(Text and item location entries)
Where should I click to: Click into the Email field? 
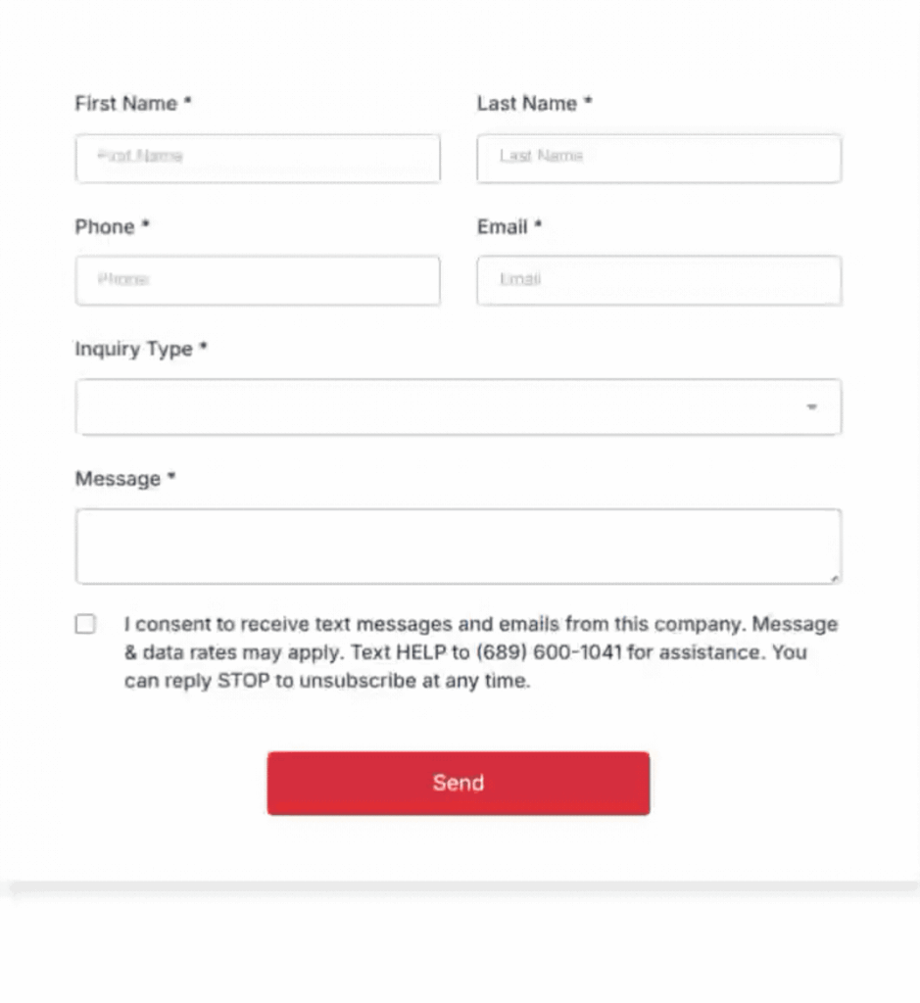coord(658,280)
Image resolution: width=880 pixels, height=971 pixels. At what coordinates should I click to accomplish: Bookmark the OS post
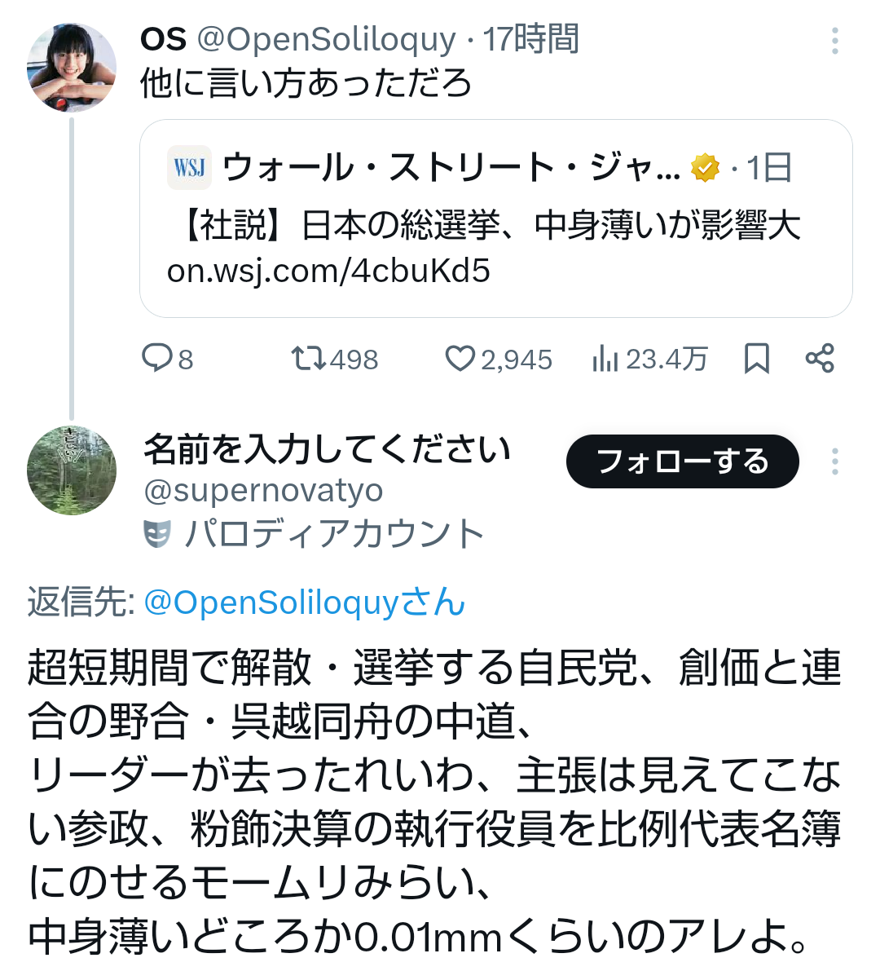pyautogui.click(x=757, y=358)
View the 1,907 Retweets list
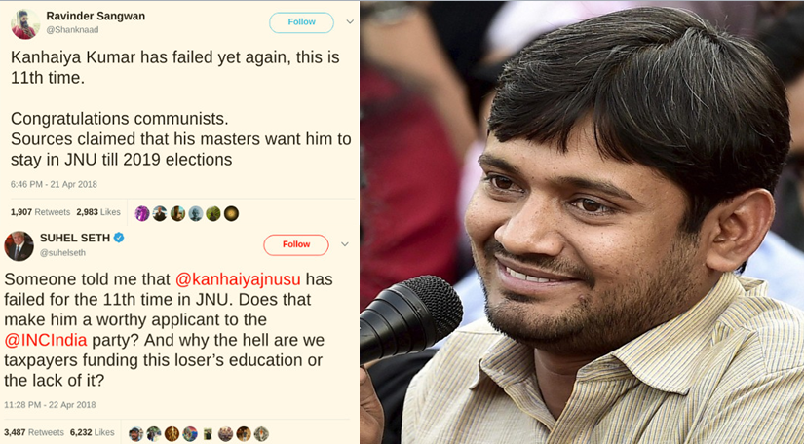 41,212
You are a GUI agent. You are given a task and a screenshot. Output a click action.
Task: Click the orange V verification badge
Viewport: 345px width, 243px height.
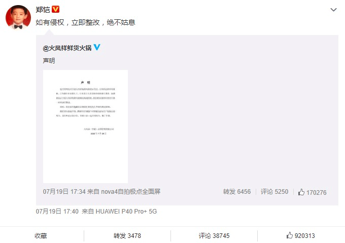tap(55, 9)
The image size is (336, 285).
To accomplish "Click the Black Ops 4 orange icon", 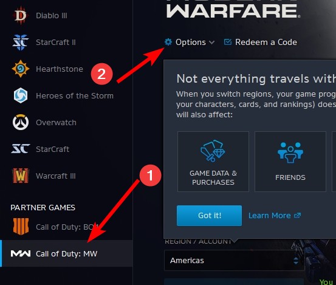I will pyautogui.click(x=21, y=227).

* * *

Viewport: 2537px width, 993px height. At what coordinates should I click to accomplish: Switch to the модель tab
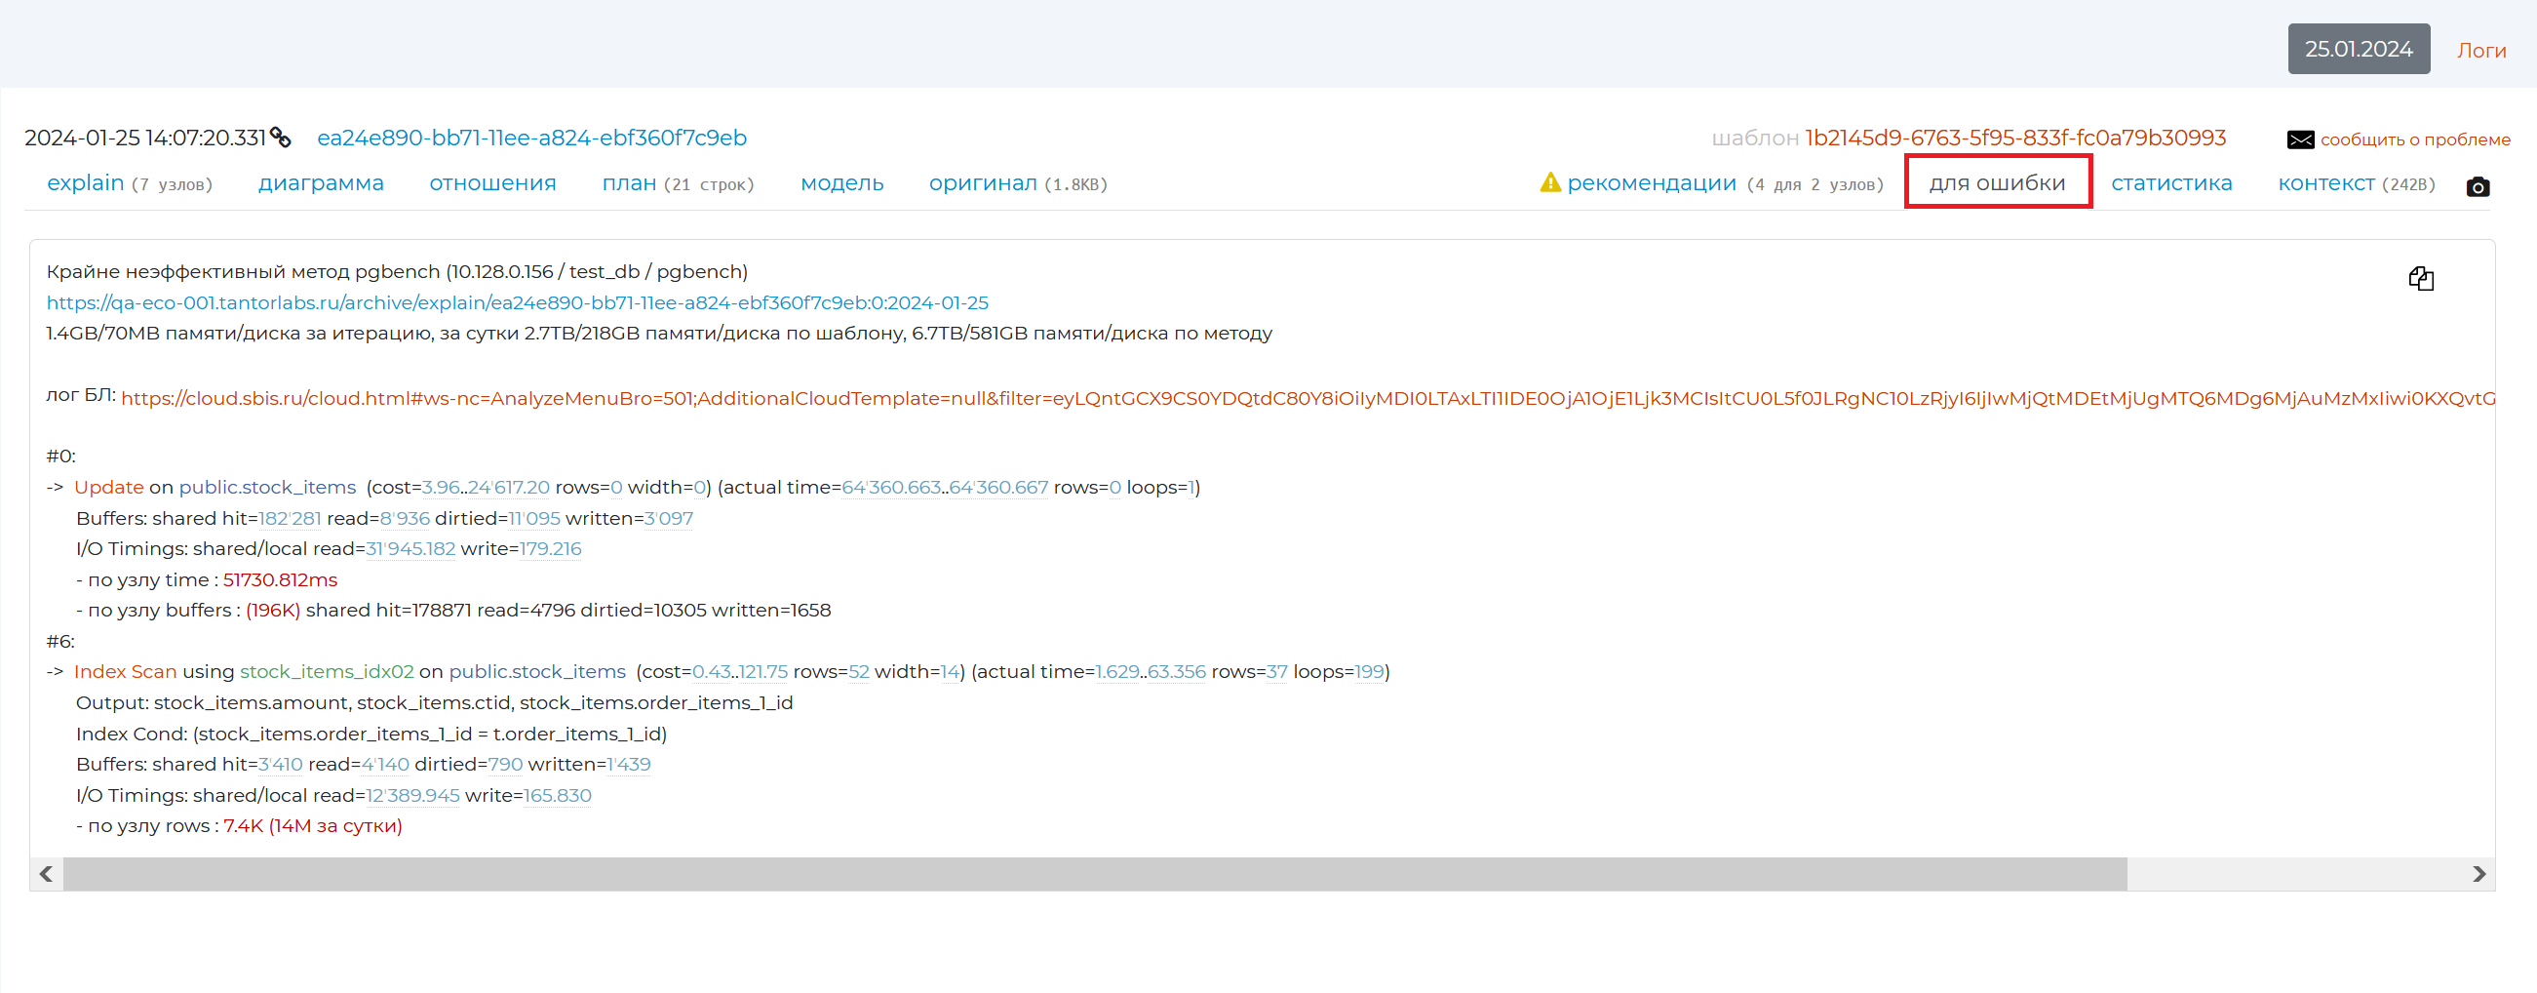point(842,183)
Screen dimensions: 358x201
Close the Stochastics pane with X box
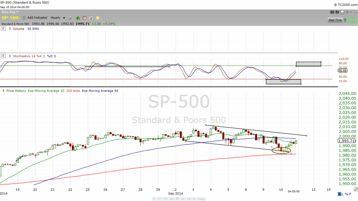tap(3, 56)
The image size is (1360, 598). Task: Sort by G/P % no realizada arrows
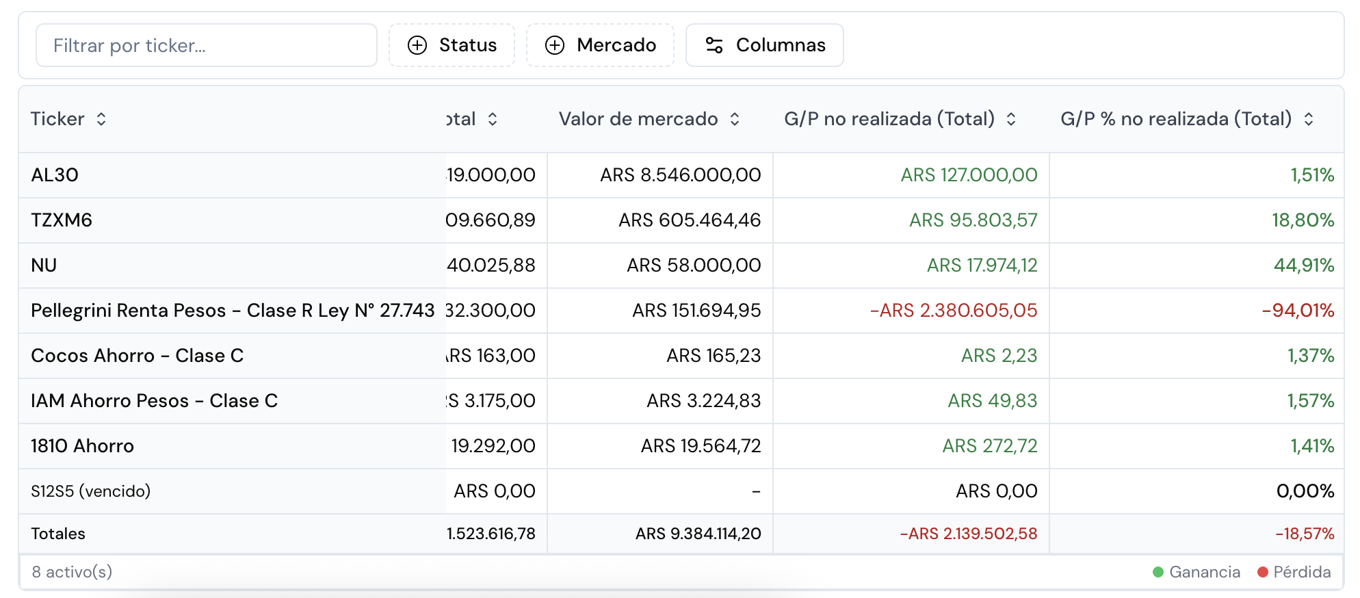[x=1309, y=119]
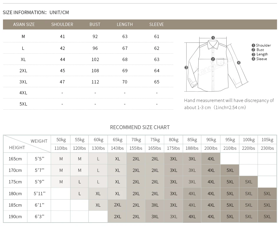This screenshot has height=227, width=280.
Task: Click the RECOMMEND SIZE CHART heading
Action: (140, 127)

...

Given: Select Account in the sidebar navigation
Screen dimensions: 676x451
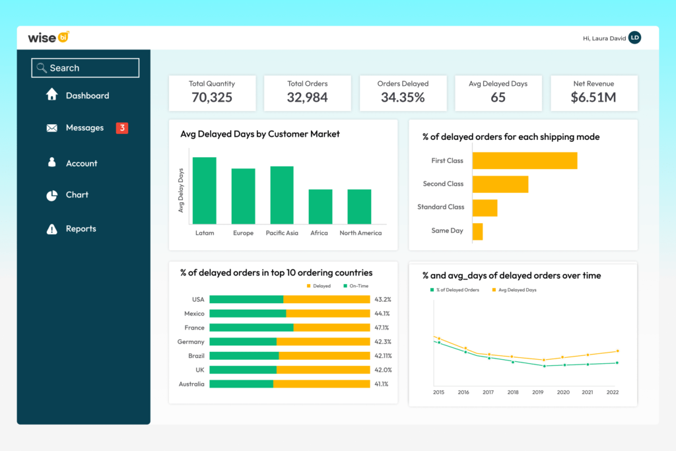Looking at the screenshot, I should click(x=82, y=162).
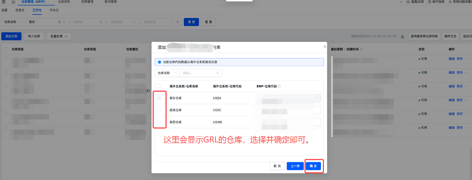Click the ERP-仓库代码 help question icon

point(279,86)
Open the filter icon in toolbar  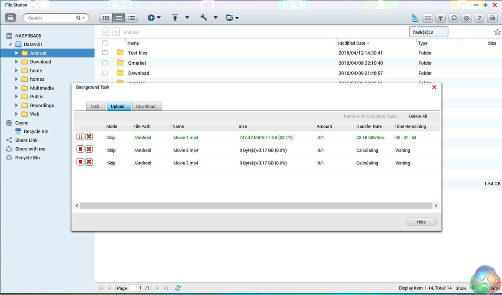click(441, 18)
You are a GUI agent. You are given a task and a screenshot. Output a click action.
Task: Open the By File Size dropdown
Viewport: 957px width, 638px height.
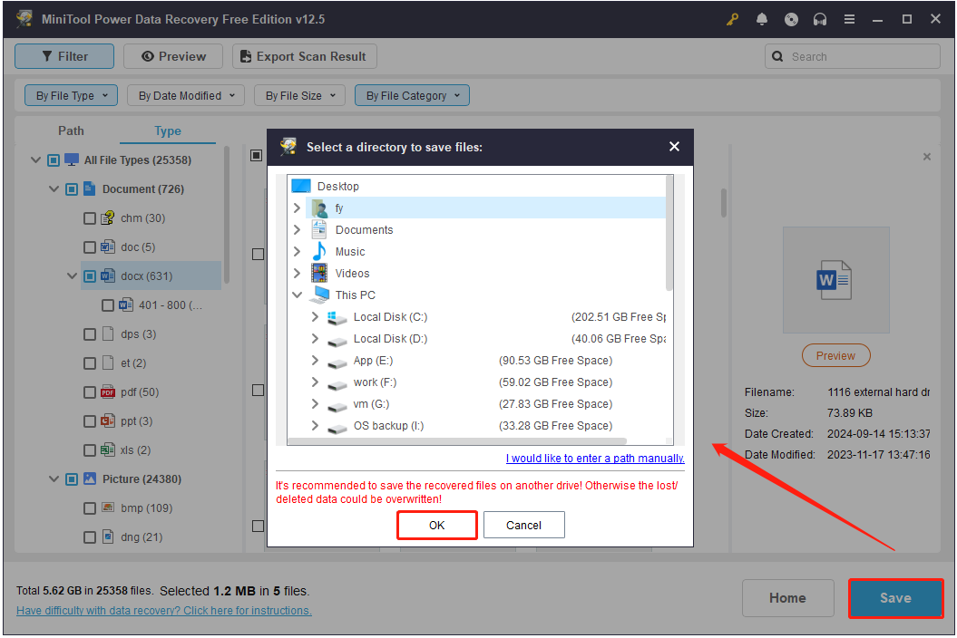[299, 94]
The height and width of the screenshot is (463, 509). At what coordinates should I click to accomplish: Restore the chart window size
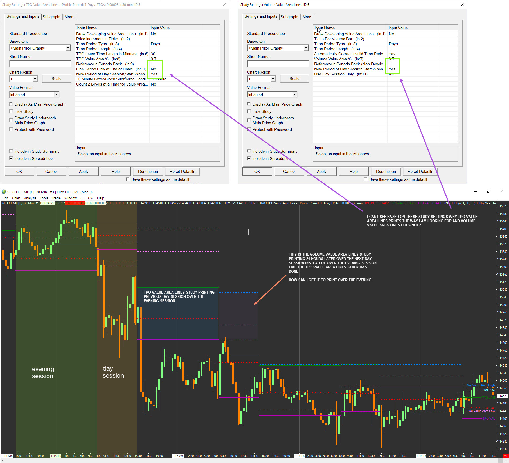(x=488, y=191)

• Given instruction: Convert the stretch from the line containing "Screen dimensions: 358x201" through the line containing "Action: (140, 127)" into a JSON list of strings, one string per line, skipping blank lines. Leave the pictures out.

• Output of the exercise:
[
  "Screen dimensions: 358x201",
  "Close the Stochastics pane with X box",
  "tap(3, 56)",
  "The image size is (1360, 598). Task: Sort by G/P % no realizada arrows",
  "[x=1309, y=119]",
  "This screenshot has height=227, width=280.",
  "Task: Click the RECOMMEND SIZE CHART heading",
  "Action: (140, 127)"
]